Updated at 4:09 p.m. EDT

Stocks closed out their worst month in more than a year by sliding again on more unsettling news about Europe.

The Dow Jones industrials were down 122.36 points at closing Friday after Spain suffered the second downgrade of its credit rating in a month. The rating agency's action was another reminder to traders of the long-term economic problems still facing several European countries, and ultimately, the rest of the continent and the global economy as well.

Fitch cut Spain's rating by one notch, saying the country's plan to cut its budget will likely slow economic growth. Mounting debt forced Spain, among other European countries, to recently impose austerity measures to try and contain its rising deficit.

The rating agency also cited the recent bailout of a regional bank by Spain's central bank as a sign that the country's economic recovery will lag. Earlier this month, Standard & Poor's lowered its rating of Spain's debt. Greece and Portugal have also suffered downgrades.

Stocks were already down before the news about Spain broke in early afternoon. They fluctuated as the day wore on.
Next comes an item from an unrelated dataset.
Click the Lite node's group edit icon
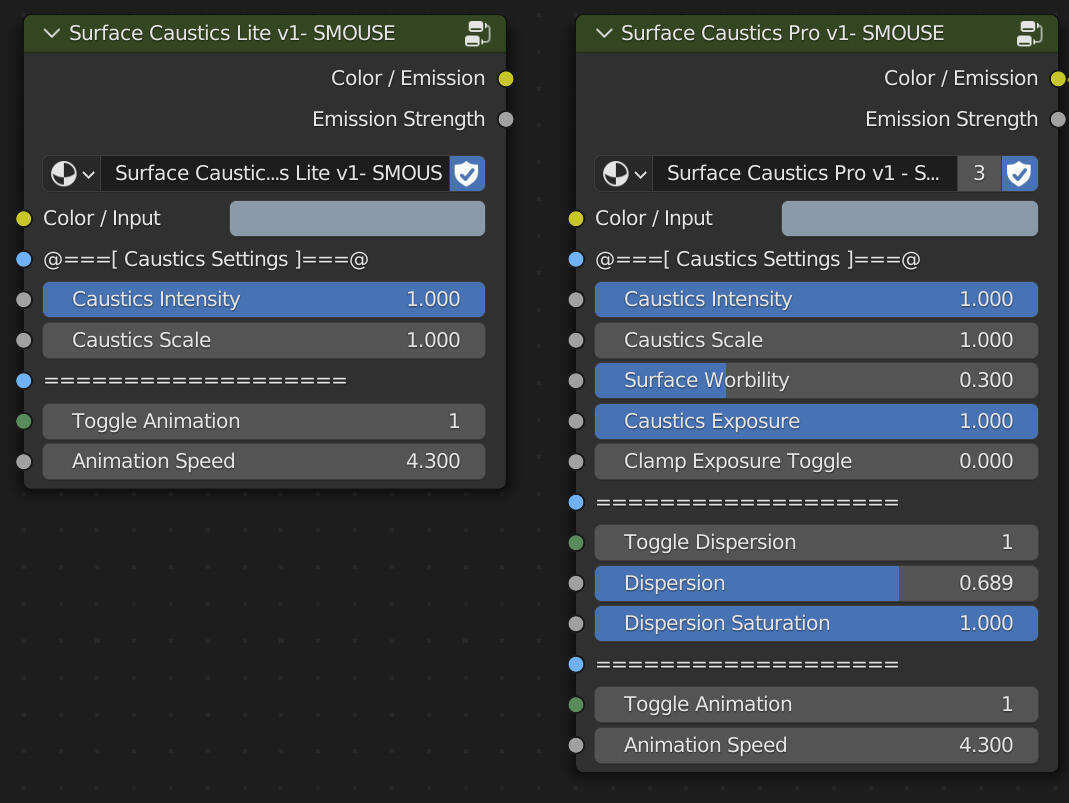 tap(477, 33)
"People are worried about Europe and we're seeing a knee-jerk reaction, particularly ahead of a long weekend," said Joe Heider, a principal at Rehmann in Cleveland. He said traders won't want to be holding some investments since U.S. markets are closed Monday, while European ones are open.

Heider noted that the new rating, just one short of Fitch's highest, is still quite good. It was more the timing of the cut before the holiday weekend than the actual downgrade itself that surprised investors, he said.

The last trading day of May fit the pattern of the rest of the month. May was difficult for the market as persistent and intensifying worries about Europe's debt problems sent the Dow down about 7 percent. The average was heading toward its worst monthly performance since February 2009, the month before stocks began their recovery from 12-year lows. The Dow also looked to have its biggest May drop since 1962.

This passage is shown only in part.